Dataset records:
::::::::

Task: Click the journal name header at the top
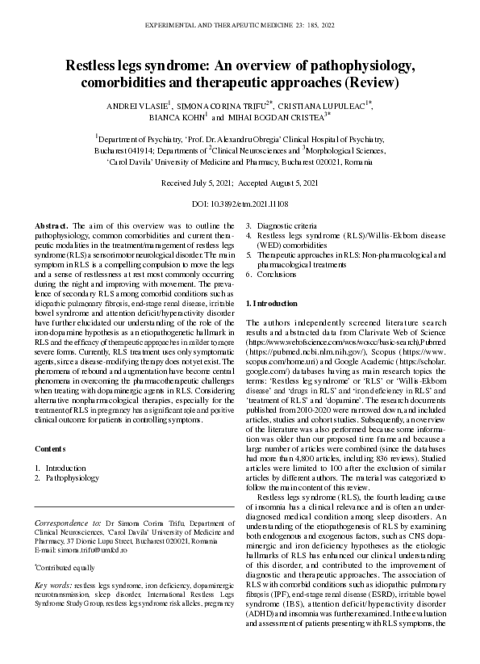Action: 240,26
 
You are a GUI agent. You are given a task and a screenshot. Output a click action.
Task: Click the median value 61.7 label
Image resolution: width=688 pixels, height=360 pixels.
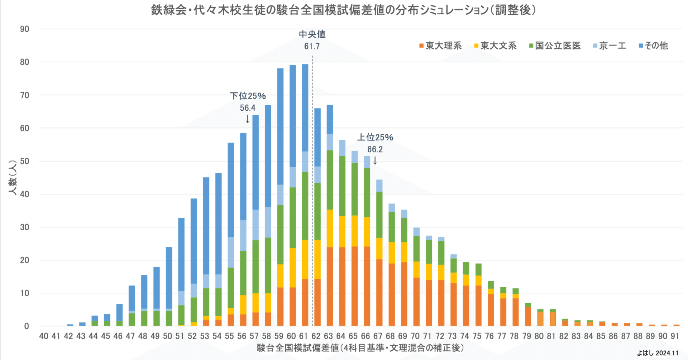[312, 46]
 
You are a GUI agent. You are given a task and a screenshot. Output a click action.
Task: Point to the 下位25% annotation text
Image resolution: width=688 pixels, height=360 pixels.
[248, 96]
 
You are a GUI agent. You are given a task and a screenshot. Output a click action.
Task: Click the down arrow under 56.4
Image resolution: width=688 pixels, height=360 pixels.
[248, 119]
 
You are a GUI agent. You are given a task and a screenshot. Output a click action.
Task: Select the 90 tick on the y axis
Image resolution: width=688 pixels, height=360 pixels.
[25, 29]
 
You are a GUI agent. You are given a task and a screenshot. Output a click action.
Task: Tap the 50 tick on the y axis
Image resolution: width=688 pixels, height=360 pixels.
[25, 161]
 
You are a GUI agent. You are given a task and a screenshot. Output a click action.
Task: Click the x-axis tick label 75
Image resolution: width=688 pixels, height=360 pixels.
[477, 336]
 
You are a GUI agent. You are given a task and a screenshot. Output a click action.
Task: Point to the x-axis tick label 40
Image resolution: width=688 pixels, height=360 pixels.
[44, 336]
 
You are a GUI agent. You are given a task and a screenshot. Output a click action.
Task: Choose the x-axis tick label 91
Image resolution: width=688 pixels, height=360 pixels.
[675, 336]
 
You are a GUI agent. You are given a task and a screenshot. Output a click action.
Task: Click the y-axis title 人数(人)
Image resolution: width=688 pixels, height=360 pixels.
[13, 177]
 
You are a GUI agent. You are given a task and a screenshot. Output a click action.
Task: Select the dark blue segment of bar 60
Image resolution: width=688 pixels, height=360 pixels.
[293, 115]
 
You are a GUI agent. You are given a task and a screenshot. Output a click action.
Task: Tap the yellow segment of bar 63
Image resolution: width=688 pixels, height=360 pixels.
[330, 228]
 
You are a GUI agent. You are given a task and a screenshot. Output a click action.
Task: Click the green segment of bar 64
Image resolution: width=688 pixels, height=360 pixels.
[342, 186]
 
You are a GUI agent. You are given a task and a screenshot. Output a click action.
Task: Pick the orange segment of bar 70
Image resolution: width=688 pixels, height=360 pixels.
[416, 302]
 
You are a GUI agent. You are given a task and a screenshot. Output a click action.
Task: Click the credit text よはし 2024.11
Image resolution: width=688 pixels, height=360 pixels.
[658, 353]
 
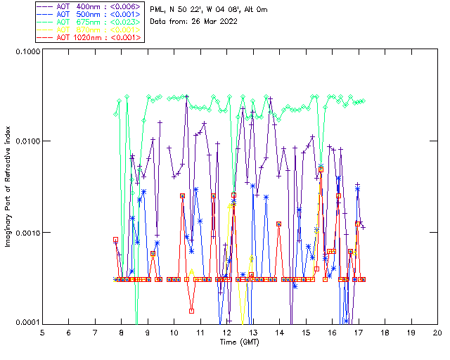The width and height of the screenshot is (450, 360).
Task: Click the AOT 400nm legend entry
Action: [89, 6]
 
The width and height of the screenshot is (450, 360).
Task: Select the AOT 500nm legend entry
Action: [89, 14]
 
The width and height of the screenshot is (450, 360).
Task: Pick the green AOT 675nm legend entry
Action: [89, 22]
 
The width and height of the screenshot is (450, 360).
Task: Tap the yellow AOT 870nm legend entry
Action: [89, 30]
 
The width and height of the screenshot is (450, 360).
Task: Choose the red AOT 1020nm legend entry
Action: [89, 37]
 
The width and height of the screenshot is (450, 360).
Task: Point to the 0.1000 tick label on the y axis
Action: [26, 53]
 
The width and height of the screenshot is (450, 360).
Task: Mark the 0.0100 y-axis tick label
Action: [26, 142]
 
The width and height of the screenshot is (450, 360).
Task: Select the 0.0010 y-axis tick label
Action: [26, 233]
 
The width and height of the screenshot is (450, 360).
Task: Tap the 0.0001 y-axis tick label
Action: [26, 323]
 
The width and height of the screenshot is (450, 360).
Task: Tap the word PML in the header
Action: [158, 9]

::::::::

## Problem statement
Identify every line in the data above that contains the string "text", and copy each of those lines.

## Task result
Task: Point to the 下位25% annotation text
Task: Click the credit text よはし 2024.11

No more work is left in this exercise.